Names should describe the capability, not the use case:

Wrong	Right
`process_user_feedback`	`store_item`
`create_feedback_summary`	`write_file`
`send_notification`	`send_message`
`deploy_to_production`	`git_push`

The prompt tells the agent when to use primitives. The tool just provides capability.

## Inputs Should Be Simple

Tools accept data.

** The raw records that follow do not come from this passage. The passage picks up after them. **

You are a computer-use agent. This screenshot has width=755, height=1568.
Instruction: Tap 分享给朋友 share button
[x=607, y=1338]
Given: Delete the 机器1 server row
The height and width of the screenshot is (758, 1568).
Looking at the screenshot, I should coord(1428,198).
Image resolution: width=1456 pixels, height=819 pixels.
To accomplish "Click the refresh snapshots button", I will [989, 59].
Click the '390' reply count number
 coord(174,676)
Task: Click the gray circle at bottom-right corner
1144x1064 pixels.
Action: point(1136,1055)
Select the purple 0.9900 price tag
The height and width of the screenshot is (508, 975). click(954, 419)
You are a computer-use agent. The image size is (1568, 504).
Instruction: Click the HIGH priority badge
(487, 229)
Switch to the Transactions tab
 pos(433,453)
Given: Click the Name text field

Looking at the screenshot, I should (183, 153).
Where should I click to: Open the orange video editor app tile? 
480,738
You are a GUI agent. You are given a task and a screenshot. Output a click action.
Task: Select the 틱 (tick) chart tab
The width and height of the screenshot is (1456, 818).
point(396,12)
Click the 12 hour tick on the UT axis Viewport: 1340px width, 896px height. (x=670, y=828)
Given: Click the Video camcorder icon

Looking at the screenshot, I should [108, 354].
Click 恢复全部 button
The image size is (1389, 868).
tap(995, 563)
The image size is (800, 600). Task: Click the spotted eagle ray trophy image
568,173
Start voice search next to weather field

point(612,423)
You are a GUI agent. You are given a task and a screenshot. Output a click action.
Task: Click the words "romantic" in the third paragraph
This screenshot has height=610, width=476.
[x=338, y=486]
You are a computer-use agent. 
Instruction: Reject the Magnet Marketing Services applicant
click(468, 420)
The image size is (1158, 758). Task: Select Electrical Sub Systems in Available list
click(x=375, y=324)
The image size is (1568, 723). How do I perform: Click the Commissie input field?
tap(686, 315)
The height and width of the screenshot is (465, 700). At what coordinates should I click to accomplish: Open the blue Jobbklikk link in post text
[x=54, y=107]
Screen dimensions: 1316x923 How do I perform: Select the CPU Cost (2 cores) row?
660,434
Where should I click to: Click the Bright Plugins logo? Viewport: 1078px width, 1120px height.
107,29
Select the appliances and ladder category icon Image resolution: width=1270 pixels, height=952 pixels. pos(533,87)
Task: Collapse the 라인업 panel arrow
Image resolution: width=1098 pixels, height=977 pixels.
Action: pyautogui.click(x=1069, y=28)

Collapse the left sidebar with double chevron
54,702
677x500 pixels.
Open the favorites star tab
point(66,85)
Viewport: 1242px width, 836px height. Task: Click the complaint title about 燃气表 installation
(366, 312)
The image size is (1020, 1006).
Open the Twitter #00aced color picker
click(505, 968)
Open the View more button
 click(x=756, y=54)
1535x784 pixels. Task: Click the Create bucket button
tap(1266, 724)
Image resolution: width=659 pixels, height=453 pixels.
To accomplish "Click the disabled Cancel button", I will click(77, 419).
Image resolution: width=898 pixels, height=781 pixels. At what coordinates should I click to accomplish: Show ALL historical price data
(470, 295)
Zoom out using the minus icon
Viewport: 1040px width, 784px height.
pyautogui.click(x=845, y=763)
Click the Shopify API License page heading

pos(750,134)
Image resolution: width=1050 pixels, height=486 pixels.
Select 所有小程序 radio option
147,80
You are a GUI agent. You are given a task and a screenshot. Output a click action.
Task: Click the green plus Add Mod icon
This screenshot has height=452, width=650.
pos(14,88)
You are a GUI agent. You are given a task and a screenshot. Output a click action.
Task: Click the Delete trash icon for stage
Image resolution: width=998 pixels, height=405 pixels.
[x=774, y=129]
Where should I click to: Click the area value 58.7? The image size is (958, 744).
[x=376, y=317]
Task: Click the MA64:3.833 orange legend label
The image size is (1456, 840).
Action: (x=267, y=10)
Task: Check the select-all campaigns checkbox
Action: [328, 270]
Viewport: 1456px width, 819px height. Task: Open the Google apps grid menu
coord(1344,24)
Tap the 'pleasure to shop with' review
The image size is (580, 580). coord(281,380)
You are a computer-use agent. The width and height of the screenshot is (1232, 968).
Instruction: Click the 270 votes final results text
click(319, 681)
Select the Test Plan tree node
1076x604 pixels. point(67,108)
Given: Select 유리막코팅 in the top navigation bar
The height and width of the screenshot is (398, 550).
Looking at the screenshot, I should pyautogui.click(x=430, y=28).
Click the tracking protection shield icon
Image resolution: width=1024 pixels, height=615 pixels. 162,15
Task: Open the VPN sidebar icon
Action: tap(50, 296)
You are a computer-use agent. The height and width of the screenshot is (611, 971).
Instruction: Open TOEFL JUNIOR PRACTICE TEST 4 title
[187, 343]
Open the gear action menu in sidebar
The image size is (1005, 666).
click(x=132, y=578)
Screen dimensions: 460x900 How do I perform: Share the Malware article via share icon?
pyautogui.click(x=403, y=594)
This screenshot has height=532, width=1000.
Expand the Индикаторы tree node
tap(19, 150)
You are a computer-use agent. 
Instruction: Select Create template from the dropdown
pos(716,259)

They don't accept decisions.

Wrong: Tool accepts decisions

tool("format_content", {
  content: z.string(),
  format: z.enum(["markdown", "html", "json"]),
  style: z.enum(["formal", "casual", "technical"]),
}, ...)

Right: Tool accepts data, agent decides format

tool("write_file", {
  path: z.string(),
  content: z.string(),
}, ...)
// Agent decides to write index.html with HTML content, or data.json with JSON

## Outputs Should Be Rich

Return enough information for the agent to verify and iterate.

Wrong: Minimal output

async ({ key }) => {
  await db.delete(key);
  return { text: "Deleted" };
}

Right: Rich output

async ({ key }) => {
  const existed = await db.has(key);
  if (!existed) {
    return { text: `Key ${key} did not exist` };
  }
  await db.delete(key);
  return { text: `Deleted ${key}. ${await db.count()} items remaining.` };
}

<design_template>

Tool Design Template

import { createSdkMcpServer, tool } from "@anthropic-ai/claude-agent-sdk";
import { z } from "zod";

export const serverName = createSdkMcpServer({
  name: "server-name",
  version: "1.0.0",
  tools: [
    // READ operations
    tool(
      "read_item",
      "Read an item by key",
      { key: z.string().describe("Item key") },
      async ({ key }) => {
        const item = await storage.get(key);
        return {
          content: [{
            type: "text",
            text: item ? JSON.stringify(item, null, 2) : `Not found: ${key}`,
          }],
          isError: !item,
        };
      }
    ),

    tool(
      "list_items",
      "List all items, optionally filtered",
      {
        prefix: z.string().optional().describe("Filter by key prefix"),
        limit: z.number().default(100).describe("Max items"),
      },
      async ({ prefix, limit }) => {
        const items = await storage.list({ prefix, limit });
        return {
          content: [{
            type: "text",
            text: `Found ${items.length} items:\n${items.map(i => i.key).join("\n")}`,
          }],
        };
      }
    ),

    // WRITE operations
    tool(
      "store_item",
      "Store an item",
      {
        key: z.string().describe("Item key"),
        value: z.any().describe("Item data"),
      },
      async ({ key, value }) => {
        await storage.set(key, value);
        return {
          content: [{ type: "text", text: `Stored ${key}` }],
        };
      }
    ),

    tool(
      "delete_item",
      "Delete an item",
      { key: z.string().describe("Item key") },
      async ({ key }) => {
        const existed = await storage.delete(key);
        return {
          content: [{
            type: "text",
            text: existed ? `Deleted ${key}` : `${key} did not exist`,
          }],
        };
      }
    ),

    // EXTERNAL operations
    tool(
      "call_api",
      "Make an HTTP request",
      {
        url: z.string().url(),
        method: z.enum(["GET", "POST", "PUT", "DELETE"]).default("GET"),
        body: z.any().optional(),
      },
      async ({ url, method, body }) => {
        const response = await fetch(url, { method, body: JSON.stringify(body) });
        const text = await response.text();
        return {
          content: [{
            type: "text",
            text: `${response.status} ${response.statusText}\n\n${text}`,
          }],
          isError: !response.ok,
        };
      }
    ),
  ],
});

</design_template>

## Example: Feedback Storage Server

This server provides primitives for storing feedback. It does NOT decide how to categorize or organize feedback—that's the agent's job via the prompt.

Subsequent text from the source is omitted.